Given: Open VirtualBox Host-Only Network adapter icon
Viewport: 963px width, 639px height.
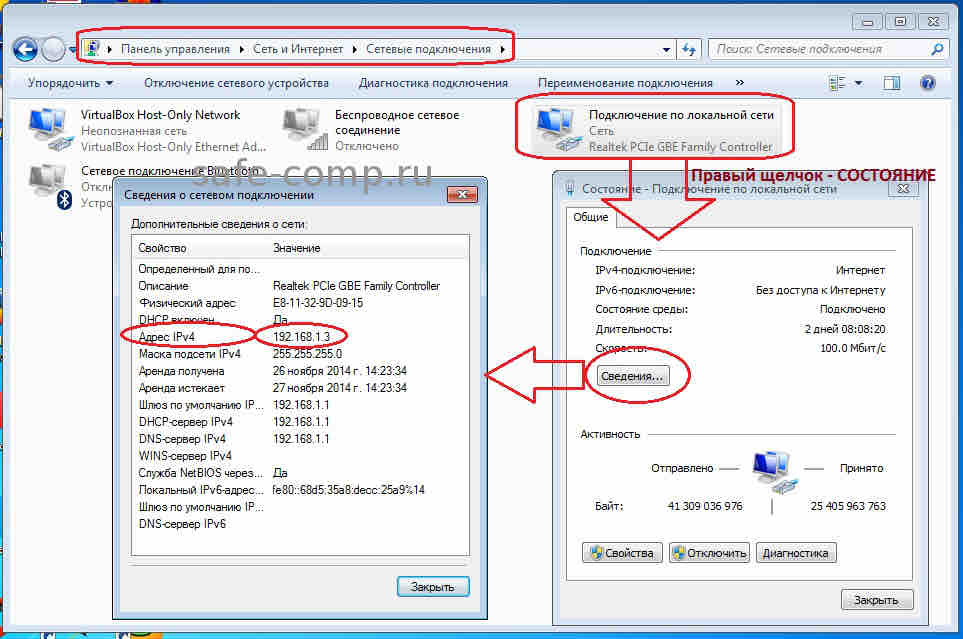Looking at the screenshot, I should (50, 130).
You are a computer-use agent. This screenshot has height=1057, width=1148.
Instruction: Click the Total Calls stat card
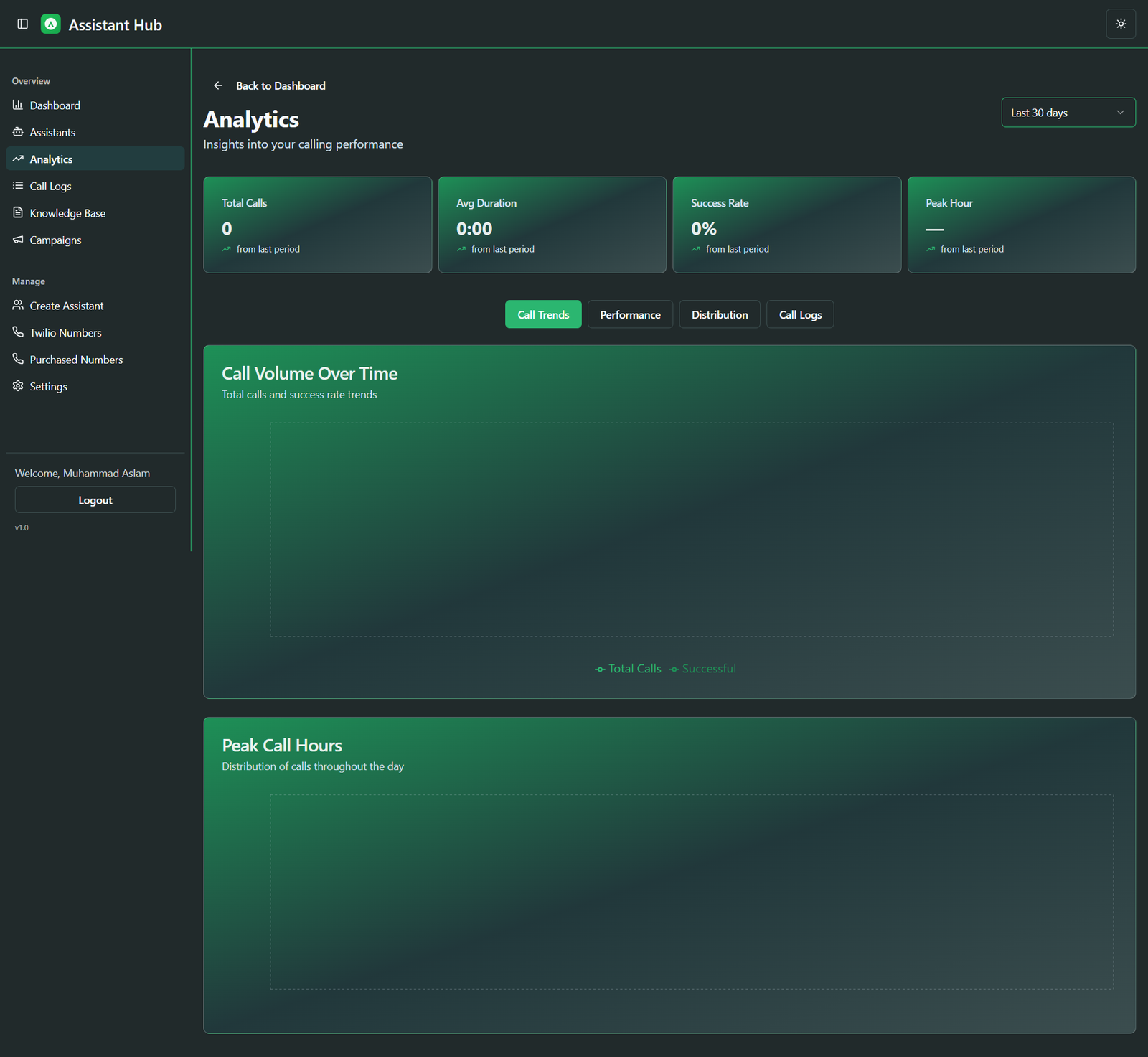317,225
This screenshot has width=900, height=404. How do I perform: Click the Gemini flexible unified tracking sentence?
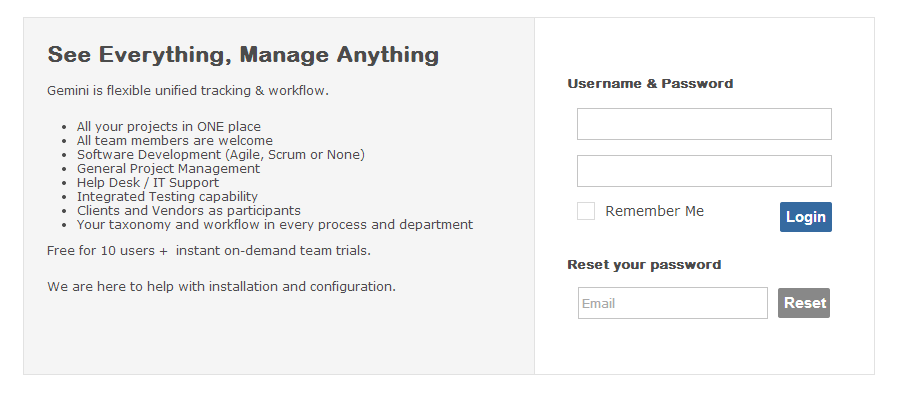click(x=188, y=91)
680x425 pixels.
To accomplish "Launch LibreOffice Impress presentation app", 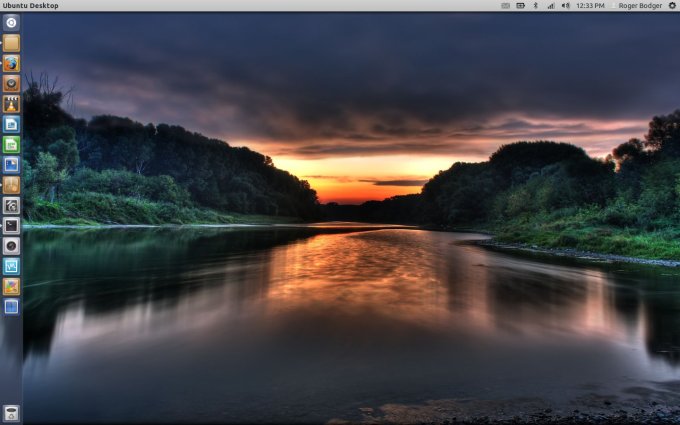I will (x=11, y=165).
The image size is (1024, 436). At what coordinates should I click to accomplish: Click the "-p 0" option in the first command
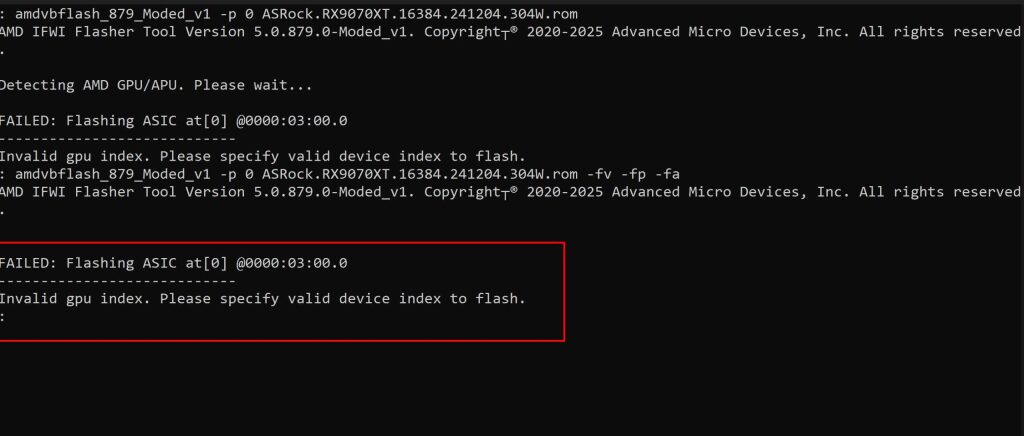tap(229, 14)
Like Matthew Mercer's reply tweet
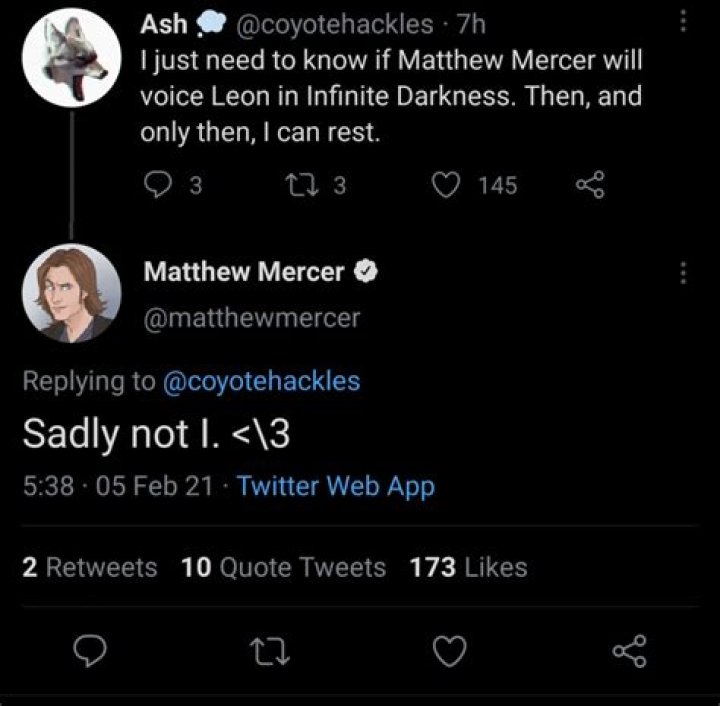Screen dimensions: 720x706 click(x=449, y=653)
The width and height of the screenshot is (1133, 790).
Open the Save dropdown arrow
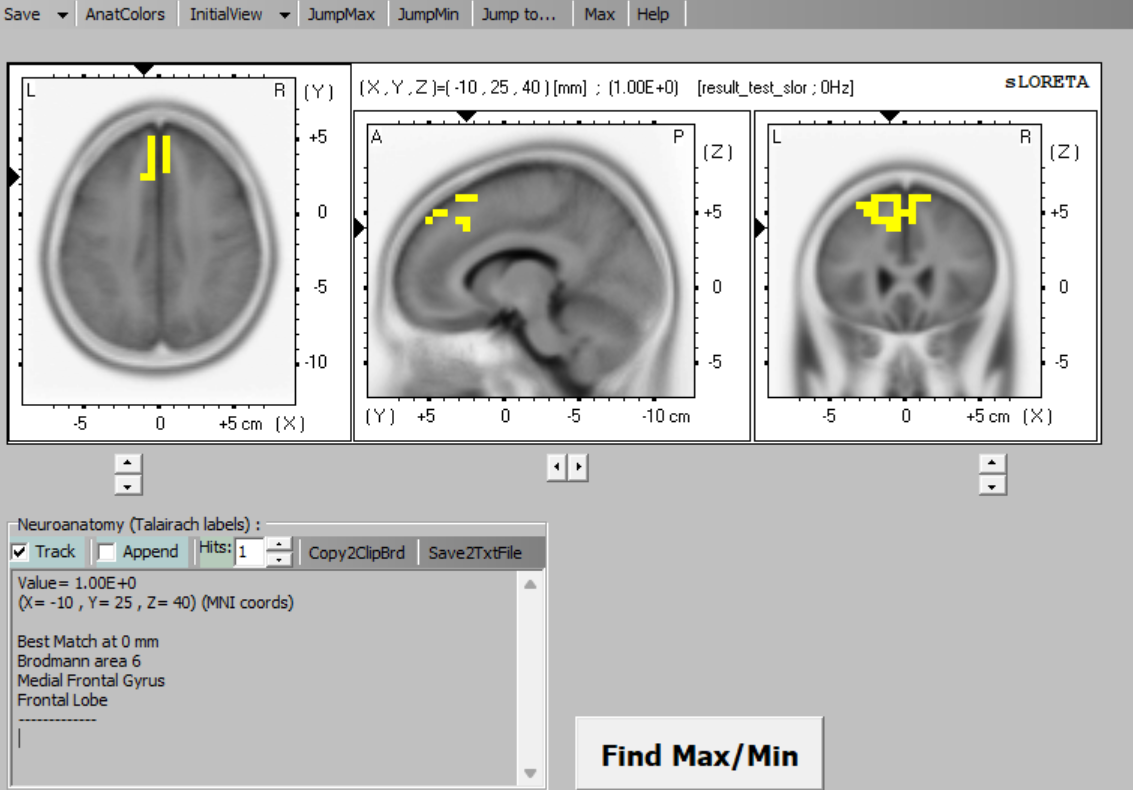coord(62,15)
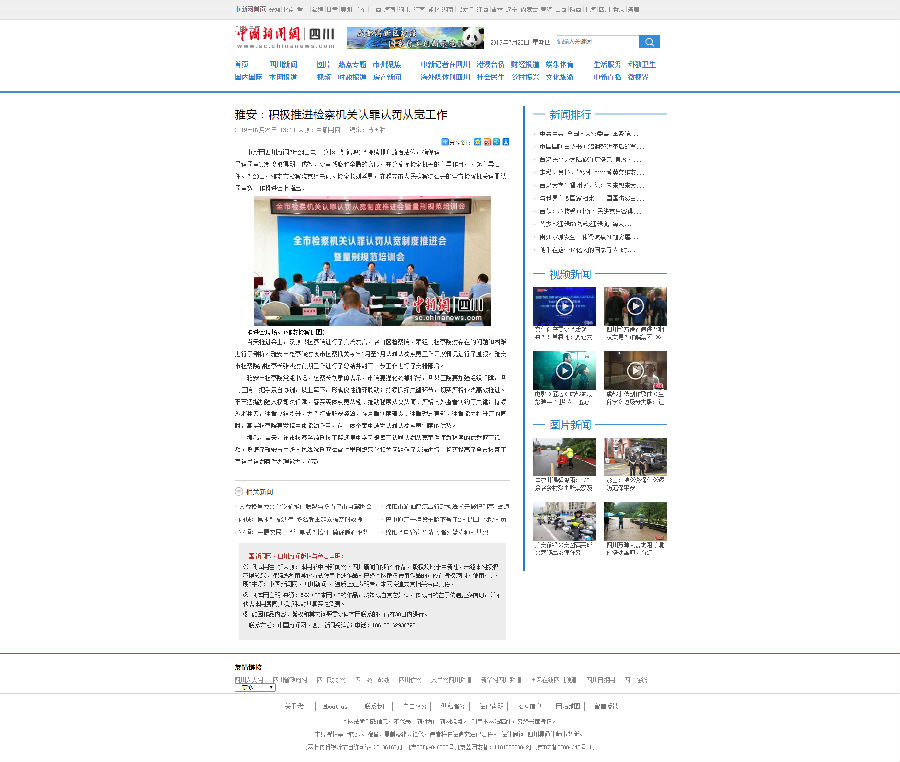Open the 新闻排行 section heading

pos(570,114)
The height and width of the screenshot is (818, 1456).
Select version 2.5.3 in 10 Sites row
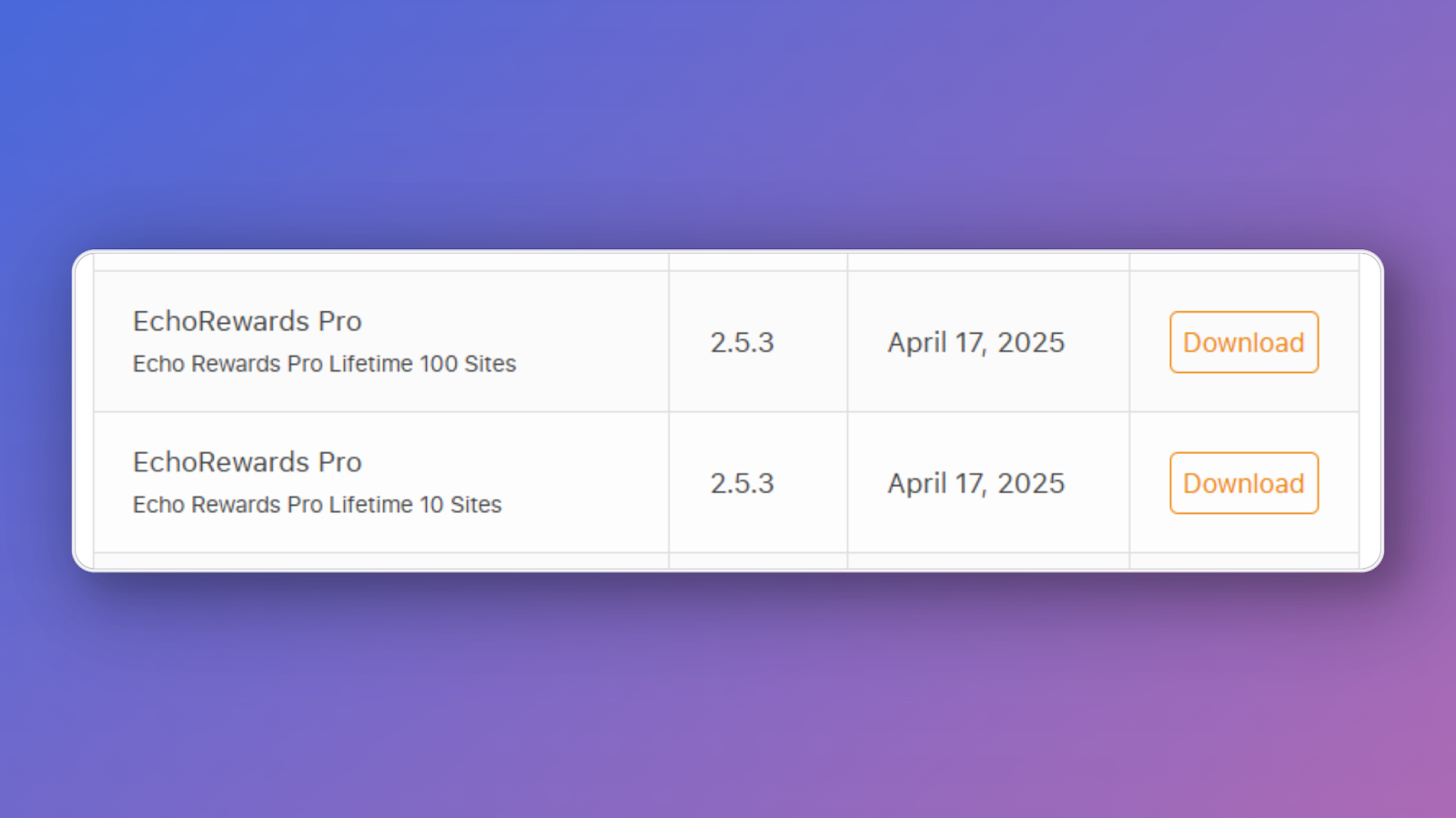[742, 484]
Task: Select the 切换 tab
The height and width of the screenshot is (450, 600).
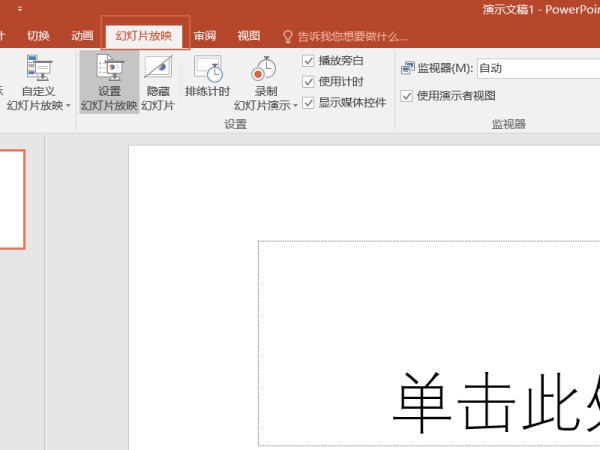Action: [x=38, y=36]
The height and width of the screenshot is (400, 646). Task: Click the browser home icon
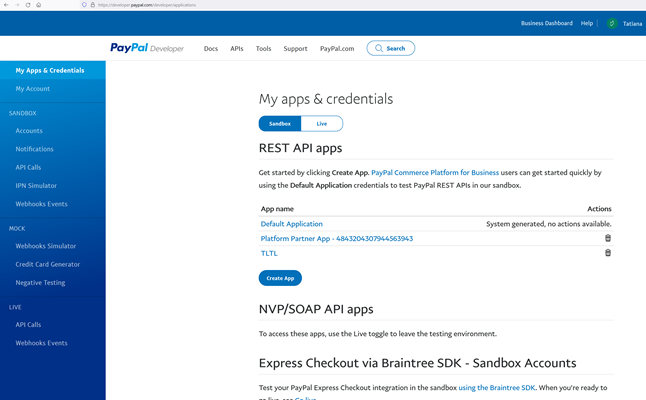[39, 5]
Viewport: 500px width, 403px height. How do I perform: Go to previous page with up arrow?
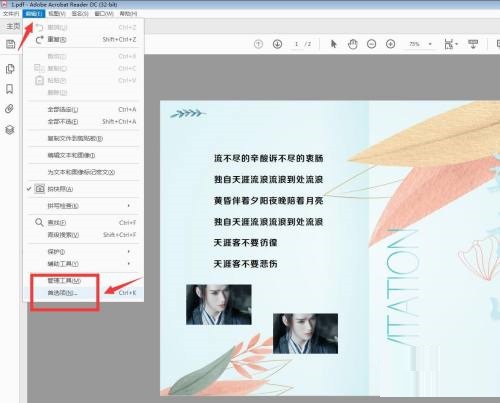[258, 44]
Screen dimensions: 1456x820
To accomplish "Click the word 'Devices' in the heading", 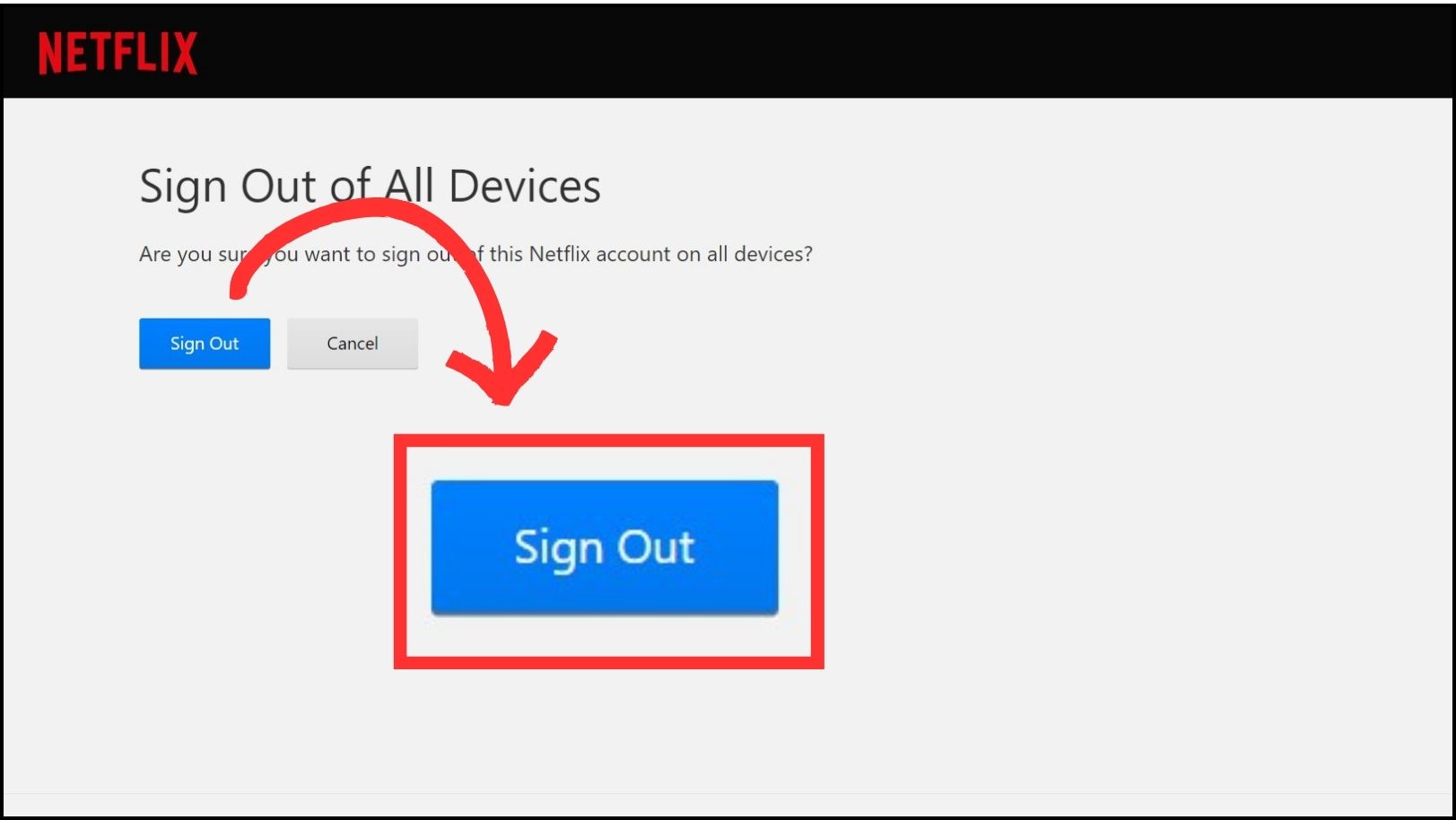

:::

# Description of the task:
What is needed here is an exact copy of the lines from the line containing "Select version 2.5.3 in 10 Sites row" through the end of the records, with every picture left out.

# Solution:
Select version 2.5.3 in 10 Sites row
[742, 484]
Task: Select the 切换 tab
The height and width of the screenshot is (450, 600).
Action: [x=38, y=36]
The height and width of the screenshot is (400, 646). Task: Click the browser home icon
[39, 5]
Viewport: 500px width, 403px height. How do I perform: Go to previous page with up arrow?
[258, 44]
Screen dimensions: 1456x820
To accomplish "Click the word 'Devices' in the heading", 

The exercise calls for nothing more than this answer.